(YOUR ASSIGNMENT)
Below are the records. List every line holding the word "Capital".
::::
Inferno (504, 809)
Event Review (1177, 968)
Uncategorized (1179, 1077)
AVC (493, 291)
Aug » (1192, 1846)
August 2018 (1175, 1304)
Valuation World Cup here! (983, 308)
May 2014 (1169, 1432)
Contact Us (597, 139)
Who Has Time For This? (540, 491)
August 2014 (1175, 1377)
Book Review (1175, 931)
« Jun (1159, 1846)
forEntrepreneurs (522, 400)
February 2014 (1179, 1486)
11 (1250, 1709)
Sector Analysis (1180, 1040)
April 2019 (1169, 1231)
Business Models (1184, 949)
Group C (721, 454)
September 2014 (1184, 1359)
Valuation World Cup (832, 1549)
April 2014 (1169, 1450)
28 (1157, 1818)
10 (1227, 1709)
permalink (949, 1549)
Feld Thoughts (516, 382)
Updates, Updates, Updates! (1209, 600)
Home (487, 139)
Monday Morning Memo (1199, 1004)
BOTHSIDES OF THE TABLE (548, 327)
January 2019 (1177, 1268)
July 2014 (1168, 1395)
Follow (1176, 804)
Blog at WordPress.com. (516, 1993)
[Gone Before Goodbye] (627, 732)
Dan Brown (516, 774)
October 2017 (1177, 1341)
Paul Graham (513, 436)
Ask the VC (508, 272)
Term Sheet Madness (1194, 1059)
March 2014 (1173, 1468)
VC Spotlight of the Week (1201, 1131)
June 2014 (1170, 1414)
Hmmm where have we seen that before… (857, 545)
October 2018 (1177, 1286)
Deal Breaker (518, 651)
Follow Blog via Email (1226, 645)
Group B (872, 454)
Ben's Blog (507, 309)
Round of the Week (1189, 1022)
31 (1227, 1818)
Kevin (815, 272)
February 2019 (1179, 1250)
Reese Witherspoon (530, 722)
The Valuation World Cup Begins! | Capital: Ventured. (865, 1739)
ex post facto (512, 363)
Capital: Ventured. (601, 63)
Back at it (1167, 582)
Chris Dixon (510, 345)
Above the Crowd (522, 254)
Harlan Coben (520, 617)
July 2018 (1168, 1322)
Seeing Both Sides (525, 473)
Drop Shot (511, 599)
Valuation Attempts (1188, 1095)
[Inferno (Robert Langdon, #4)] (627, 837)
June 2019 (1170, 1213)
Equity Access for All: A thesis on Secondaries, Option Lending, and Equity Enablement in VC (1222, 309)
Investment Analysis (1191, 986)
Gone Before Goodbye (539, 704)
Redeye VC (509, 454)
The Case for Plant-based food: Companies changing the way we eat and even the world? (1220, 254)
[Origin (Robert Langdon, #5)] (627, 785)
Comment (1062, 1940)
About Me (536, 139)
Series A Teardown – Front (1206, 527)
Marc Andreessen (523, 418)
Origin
::::
(TASK ANSWER)
The Valuation World Cup Begins! | Capital: Ventured. (865, 1739)
Capital: Ventured. (601, 63)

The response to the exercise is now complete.